The human context is one thing, but increasingly AI systems will also work in an AI environment. Think of the imminent Internet-of-Things, where AI communicates with AI—looking at the food in your fridge, ordering replacements from a supplier, paying from your bank account, with delivery by autonomous vehicle. Concern about correlated financial trading systems, all working within an environment of other systems like themselves, has led to worry about a runaway financial crash.

We also need to exercise caution about using off-the-shelf algorithms. The point is that you cannot see inside them, so you have to ask whether they have mistakes, or simply choices you would not have made, built into them. Are their default choices what you really want? Think of the supervised classification performance criteria, for example, or the recent failure to download records of 16,000 confirmed cases of COVID-19 because of lack of awareness of file size limitations in early versions of Excel.
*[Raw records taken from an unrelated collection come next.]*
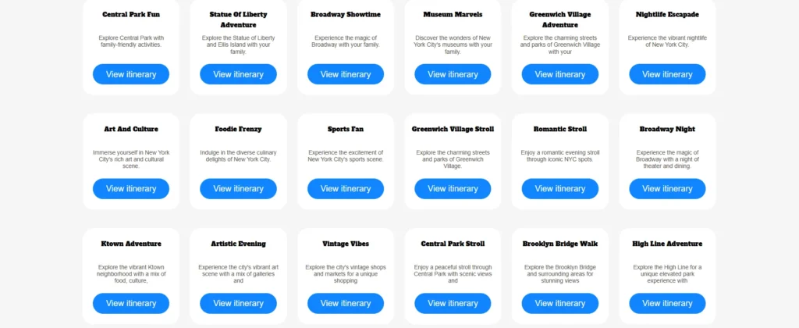Click the Nightlife Escapade card title
The height and width of the screenshot is (328, 799).
(x=667, y=14)
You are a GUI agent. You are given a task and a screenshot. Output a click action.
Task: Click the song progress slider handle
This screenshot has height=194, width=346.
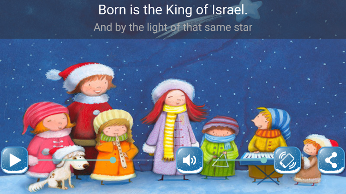113,160
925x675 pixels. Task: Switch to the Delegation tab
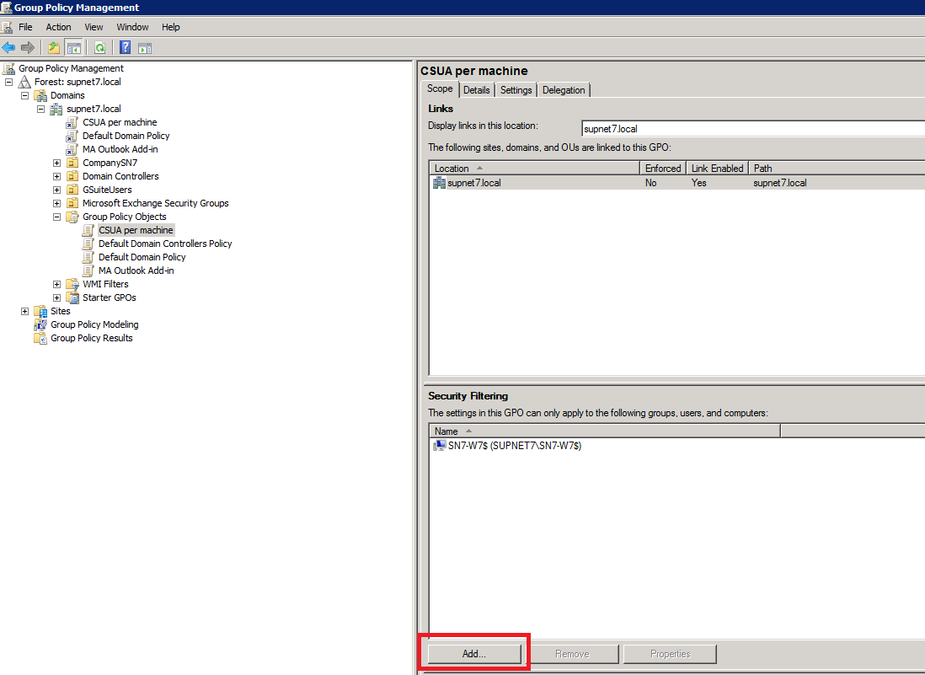click(x=564, y=90)
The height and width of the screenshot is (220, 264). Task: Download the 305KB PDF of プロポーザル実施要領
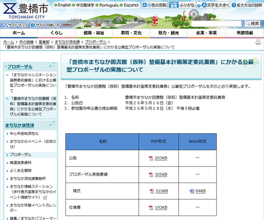pos(161,174)
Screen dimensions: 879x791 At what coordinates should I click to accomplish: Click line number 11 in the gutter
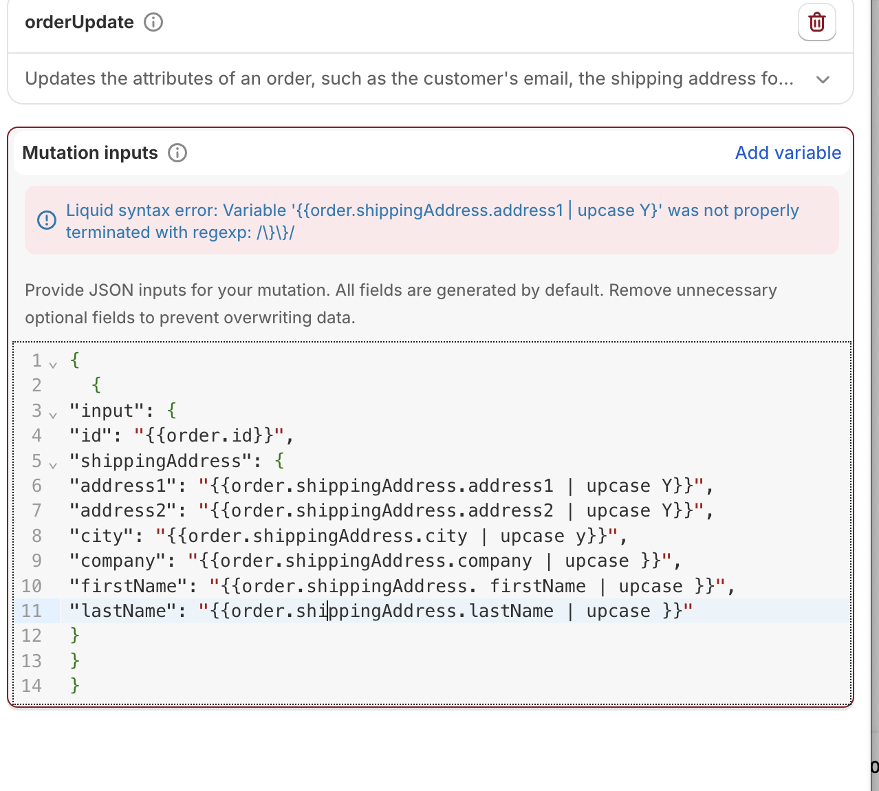[x=32, y=611]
And, after all those higher-level questions, to have confidence in our AI systems, we have to ask: is the code correct? Formal methods of demonstrating correctness may be applied in some areas, but whether this is possible in all areas when interactions with humans are concerned is something else.

I’ve described some of the challenges of validating AI systems, some of the issues that need to be considered when building them and using them in real applications. My description might have reminded you of something similar, from long before the computer came on the scene. Pre-computer, indeed pre-science, the way to do amazing things was by magic (recall Arthur C. Clarke: “Any sufficiently advanced technology is indistinguishable from magic”). Clearly, the issues I have described resemble the risks of the Sorcerer’s Apprentice. But I prefer to think of it another way. Economists have a concept called the Principal–Agent Problem. This is where you (the principal) employ someone (the agent) to perform certain tasks for you, but where their aims might not be precisely aligned with yours. In that case there is a risk that they might optimise for their objectives rather than yours, and that could damage you. I think, in AI systems, we are facing a new kind of principal–agent problem.